Just when you thought you understood your Medicare coverage, along comes yet another new or altered rule! Like the weather, Medicare seems to be forever changing -- what it does or does not cover, what it costs, and how to use it.

To help you cope, I asked Medicare and several experts at Medicare non-profits about the Medicare changes they think are most important for people to be aware of in 2018. Here’s the resulting list. It includes short descriptions and links to additional information if you’d like to learn more about each change and how it could affect you.

New Medicare Cards

After many years of complaints that Medicare cards disclose a person’s Social Security number, a new Medicare ID numbering system will begin taking effect this year, triggering new Medicare cards for all beneficiaries (here is an image). The current Medicare ID number – which is based on a person’s Social Security number – will be replaced by a randomly assigned number that Medicare says will provide greater security to people and help prevent identity theft and other fraud. Medicare will begin mailing these new cards in April and will continue the mailings on a rolling basis until April 2019, when everyone on Medicare should have received their new card.
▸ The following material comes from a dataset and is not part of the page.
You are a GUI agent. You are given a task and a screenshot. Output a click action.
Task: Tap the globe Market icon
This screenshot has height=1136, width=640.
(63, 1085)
2018 Changes in Premiums and Out-of-Pocket Costs

Social Security’s 2018 cost of living adjustment (COLA) has added 2 percent to total Social Security benefits. But because of the intricacies of the COLA’s impact on Medicare premiums, much of that increase will be spent on higher Part B premiums. As a result, millions of people won’t see much of a bump in their monthly Social Security payments.
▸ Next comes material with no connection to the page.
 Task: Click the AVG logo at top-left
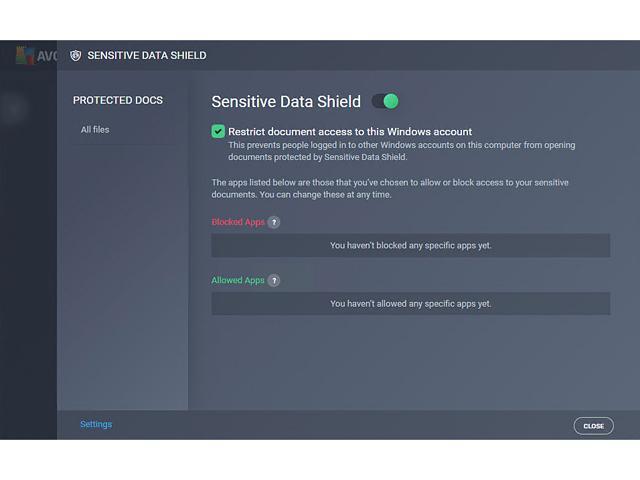36,56
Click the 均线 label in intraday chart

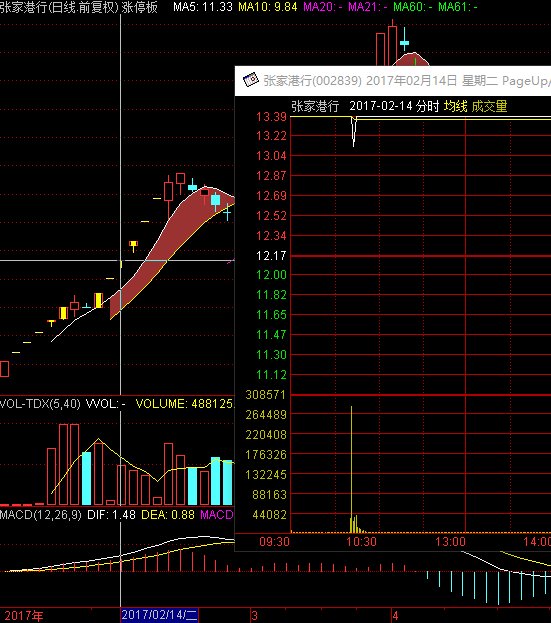coord(455,106)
Key cost changes for 2018:

  • Standard Part B monthly premium: $134 (unchanged)
  • Part B annual deductible: $183 (unchanged)
  • Part A annual deductible: $1,340 (up $24)
  • Daily coinsurance charges for hospitalizations longer than 60 days: $335 (up $6)
  • Daily coinsurance charges for skilled nursing facility stays longer than 20 days: $167.50 (up $3)
  • Maximum Part D annual deductible: $405 (up $5; some plans charge less)

 

Continued Shrinking of the Donut Hole

As a result of the Affordable Care Act, the donut hole has been gradually shrinking for several years, reducing beneficiaries’ share of drug costs. That shrinking continues in 2018, meaning you’ll pay less for your prescriptions if you fall into the donut hole this year.

In 2018, once you and your plan have spent $3,750 on covered drugs, you will enter the donut hole, also sometimes called the coverage gap. While in the gap, you will pay 35 percent of the cost of brand drugs (down from 40 percent in 2017) and 44 percent of the cost of generics (down from 51 percent last year).

Once your out-of-pocket costs hit $5,000, you will enter what’s called the catastrophic phase of Part D coverage. You’ll stay in that phase for the rest of the year and will pay only a few dollars for your prescriptions or, for costly drugs, no more than 5 percent of their price. Here is a look at the rules for how your drug spending within the donut hole is credited toward that $5,000 out-of-pocket total.

Starting in 2019, your share of the price for all drugs in the donut hole will not be more than 25 percent.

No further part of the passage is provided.